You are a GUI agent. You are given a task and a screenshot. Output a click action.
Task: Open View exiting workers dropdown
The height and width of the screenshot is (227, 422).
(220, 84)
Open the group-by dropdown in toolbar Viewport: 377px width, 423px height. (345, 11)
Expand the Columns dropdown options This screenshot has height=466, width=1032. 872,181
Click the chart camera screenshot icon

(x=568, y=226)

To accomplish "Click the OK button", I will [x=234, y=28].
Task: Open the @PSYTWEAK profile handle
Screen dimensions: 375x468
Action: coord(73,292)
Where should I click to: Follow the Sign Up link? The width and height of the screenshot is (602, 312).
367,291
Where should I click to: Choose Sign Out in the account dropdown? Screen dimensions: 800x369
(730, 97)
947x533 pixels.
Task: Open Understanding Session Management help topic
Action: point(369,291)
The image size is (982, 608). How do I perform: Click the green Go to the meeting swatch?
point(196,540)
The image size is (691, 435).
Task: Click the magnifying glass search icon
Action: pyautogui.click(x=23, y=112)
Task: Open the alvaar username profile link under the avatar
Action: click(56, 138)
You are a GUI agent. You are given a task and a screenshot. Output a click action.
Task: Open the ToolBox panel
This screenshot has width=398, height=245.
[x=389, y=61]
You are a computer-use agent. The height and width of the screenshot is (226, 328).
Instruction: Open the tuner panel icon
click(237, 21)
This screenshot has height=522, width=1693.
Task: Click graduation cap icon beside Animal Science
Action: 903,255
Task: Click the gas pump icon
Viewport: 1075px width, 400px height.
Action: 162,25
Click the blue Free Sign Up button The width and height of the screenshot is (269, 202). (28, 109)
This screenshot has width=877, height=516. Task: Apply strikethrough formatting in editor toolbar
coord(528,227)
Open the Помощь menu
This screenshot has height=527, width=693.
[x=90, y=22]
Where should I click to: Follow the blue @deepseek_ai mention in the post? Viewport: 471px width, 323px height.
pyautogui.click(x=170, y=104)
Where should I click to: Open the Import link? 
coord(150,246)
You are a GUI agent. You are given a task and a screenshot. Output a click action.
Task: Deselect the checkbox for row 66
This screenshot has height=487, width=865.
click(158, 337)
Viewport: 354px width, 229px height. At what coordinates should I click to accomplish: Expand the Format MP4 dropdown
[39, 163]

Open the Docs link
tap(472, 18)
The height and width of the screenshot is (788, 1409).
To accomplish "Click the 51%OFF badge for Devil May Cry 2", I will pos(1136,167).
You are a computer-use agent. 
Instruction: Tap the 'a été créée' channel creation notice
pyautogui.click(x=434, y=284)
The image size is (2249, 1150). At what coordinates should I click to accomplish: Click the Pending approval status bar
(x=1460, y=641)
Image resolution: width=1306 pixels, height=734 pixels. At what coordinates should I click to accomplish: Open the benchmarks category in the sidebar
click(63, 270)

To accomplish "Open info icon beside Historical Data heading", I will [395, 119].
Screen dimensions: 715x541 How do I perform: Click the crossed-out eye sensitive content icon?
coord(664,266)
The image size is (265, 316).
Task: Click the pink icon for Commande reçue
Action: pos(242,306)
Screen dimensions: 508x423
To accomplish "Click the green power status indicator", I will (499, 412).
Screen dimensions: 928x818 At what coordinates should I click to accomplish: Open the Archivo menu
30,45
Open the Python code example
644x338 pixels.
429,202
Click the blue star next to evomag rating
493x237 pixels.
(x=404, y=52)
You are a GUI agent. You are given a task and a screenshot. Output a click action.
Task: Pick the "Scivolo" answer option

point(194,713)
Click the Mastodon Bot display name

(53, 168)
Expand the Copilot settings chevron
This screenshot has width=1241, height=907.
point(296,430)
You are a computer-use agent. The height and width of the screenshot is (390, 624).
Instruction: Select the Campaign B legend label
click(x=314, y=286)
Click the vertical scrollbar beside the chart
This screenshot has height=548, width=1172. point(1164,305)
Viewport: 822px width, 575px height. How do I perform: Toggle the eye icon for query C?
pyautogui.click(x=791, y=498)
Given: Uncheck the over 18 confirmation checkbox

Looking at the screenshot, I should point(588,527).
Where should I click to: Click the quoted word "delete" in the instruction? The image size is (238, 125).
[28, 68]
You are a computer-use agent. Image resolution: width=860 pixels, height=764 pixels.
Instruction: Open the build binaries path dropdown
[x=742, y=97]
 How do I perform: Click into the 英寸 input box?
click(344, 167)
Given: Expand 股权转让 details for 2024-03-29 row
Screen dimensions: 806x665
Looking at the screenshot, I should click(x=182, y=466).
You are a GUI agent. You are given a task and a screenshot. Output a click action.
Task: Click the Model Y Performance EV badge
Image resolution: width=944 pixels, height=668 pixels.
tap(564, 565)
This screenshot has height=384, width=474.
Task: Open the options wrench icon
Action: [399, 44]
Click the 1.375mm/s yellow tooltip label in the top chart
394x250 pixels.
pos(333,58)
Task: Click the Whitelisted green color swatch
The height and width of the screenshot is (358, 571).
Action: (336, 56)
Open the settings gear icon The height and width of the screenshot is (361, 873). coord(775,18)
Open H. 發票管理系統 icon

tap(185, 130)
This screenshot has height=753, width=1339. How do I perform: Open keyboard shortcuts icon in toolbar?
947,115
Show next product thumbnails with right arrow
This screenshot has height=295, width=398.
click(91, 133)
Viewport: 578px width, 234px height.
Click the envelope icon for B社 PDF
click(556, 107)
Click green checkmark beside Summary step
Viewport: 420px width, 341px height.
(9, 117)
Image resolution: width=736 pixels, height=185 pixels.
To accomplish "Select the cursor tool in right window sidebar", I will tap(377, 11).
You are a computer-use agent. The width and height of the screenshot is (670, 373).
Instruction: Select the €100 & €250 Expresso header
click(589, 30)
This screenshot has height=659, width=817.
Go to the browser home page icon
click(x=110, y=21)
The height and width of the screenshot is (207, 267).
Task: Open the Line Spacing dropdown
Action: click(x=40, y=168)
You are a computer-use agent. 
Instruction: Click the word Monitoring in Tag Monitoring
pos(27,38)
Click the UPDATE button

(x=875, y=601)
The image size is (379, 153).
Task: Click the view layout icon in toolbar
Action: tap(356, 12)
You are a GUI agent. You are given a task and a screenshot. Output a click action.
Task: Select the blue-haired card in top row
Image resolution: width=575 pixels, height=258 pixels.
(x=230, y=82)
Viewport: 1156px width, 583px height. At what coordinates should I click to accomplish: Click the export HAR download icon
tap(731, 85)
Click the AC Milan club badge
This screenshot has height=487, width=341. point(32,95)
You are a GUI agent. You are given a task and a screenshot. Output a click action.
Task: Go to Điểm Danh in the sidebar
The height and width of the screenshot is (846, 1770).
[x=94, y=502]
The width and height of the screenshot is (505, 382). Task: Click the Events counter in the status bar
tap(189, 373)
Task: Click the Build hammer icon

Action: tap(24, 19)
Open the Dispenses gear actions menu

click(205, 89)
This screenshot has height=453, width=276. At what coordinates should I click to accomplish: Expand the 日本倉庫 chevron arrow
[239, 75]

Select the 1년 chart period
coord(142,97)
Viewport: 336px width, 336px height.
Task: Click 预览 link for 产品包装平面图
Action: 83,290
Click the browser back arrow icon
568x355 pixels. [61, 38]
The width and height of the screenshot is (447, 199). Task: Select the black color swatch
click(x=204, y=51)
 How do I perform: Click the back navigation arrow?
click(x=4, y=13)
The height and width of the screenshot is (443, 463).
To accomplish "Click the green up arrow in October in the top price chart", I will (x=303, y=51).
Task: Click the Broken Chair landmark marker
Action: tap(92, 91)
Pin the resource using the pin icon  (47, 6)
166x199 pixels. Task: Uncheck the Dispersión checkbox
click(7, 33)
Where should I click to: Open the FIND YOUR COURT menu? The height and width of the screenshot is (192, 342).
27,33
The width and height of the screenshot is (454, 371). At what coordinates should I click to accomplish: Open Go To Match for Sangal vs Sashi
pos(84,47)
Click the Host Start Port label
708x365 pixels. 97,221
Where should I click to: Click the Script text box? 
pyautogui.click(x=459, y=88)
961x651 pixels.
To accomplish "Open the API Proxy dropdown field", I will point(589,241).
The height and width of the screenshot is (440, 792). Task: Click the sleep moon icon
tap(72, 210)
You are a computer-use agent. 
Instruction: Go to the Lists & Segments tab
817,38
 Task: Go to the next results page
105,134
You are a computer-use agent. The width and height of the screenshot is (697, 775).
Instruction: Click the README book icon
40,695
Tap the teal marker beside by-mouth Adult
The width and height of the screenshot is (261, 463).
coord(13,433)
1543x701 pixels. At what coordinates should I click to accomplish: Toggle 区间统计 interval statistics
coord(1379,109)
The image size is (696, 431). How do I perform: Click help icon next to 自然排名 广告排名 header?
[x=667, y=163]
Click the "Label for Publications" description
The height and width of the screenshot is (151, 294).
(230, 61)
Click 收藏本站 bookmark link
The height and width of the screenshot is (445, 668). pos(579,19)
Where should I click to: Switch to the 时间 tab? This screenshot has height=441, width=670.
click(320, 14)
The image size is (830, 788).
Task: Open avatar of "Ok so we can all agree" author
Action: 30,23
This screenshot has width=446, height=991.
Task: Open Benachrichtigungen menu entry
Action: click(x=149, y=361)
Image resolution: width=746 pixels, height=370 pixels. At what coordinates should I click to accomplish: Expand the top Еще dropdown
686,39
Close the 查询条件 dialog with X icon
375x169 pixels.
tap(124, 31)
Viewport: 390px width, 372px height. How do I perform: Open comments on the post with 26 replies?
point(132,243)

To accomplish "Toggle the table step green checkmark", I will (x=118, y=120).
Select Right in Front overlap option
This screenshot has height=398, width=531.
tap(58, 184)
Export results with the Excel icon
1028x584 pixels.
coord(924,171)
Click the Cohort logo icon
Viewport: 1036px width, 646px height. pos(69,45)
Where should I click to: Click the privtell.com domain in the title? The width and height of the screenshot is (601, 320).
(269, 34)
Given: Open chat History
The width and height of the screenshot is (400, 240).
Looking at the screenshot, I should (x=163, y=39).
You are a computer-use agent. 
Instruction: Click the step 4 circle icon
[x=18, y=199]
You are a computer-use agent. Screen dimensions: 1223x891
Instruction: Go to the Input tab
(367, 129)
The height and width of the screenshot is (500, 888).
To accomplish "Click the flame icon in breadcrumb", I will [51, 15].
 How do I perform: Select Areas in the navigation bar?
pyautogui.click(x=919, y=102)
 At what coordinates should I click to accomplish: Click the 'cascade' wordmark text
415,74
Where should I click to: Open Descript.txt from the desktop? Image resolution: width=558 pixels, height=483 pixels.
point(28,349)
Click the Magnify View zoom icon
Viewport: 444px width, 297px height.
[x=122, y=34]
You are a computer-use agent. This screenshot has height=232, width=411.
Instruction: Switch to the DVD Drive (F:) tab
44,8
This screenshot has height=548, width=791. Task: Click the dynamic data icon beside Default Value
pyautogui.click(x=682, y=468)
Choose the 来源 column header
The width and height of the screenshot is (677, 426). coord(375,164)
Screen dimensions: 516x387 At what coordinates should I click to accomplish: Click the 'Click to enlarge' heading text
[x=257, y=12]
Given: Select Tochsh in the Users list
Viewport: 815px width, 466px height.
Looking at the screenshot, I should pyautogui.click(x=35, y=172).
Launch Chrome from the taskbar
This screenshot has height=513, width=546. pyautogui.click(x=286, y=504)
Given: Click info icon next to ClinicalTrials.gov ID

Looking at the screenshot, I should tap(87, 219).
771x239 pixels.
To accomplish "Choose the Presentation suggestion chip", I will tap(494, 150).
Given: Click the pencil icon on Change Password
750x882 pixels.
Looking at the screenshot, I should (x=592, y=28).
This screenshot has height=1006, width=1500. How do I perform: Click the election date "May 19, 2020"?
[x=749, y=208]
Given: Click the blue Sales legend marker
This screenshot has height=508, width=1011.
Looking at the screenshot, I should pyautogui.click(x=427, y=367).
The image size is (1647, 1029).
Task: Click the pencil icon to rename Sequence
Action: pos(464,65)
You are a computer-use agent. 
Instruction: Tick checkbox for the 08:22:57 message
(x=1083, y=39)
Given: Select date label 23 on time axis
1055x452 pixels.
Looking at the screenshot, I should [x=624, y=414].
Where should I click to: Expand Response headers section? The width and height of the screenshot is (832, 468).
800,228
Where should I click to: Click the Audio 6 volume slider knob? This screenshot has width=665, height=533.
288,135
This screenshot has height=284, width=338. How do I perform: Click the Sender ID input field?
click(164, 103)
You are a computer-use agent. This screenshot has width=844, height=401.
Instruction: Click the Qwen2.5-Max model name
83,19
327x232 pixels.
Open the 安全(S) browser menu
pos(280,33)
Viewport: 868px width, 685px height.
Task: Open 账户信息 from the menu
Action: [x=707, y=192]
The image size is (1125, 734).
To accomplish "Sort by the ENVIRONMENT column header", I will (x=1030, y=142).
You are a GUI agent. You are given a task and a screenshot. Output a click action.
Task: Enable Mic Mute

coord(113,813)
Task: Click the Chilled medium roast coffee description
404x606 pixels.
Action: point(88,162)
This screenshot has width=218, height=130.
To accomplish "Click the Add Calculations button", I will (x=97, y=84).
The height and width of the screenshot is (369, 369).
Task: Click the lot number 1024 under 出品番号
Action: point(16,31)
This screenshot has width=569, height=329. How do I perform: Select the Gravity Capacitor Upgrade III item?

What you will do >>
In the records above, retype exactly the lines from the one with "Where should I click to: Expand" through the last one.

Solution to this task >>
Where should I click to: Expand Response headers section? The width and height of the screenshot is (832, 468).
800,228
Where should I click to: Click the Audio 6 volume slider knob? This screenshot has width=665, height=533.
288,135
This screenshot has height=284, width=338. How do I perform: Click the Sender ID input field?
click(164, 103)
You are a computer-use agent. This screenshot has width=844, height=401.
Instruction: Click the Qwen2.5-Max model name
83,19
327x232 pixels.
Open the 安全(S) browser menu
pos(280,33)
Viewport: 868px width, 685px height.
Task: Open 账户信息 from the menu
Action: [x=707, y=192]
The image size is (1125, 734).
To accomplish "Sort by the ENVIRONMENT column header", I will (x=1030, y=142).
You are a GUI agent. You are given a task and a screenshot. Output a click action.
Task: Enable Mic Mute

coord(113,813)
Task: Click the Chilled medium roast coffee description
404x606 pixels.
Action: point(88,162)
This screenshot has width=218, height=130.
To accomplish "Click the Add Calculations button", I will (x=97, y=84).
The height and width of the screenshot is (369, 369).
Task: Click the lot number 1024 under 出品番号
Action: point(16,31)
This screenshot has width=569, height=329. How do I perform: Select the Gravity Capacitor Upgrade III item?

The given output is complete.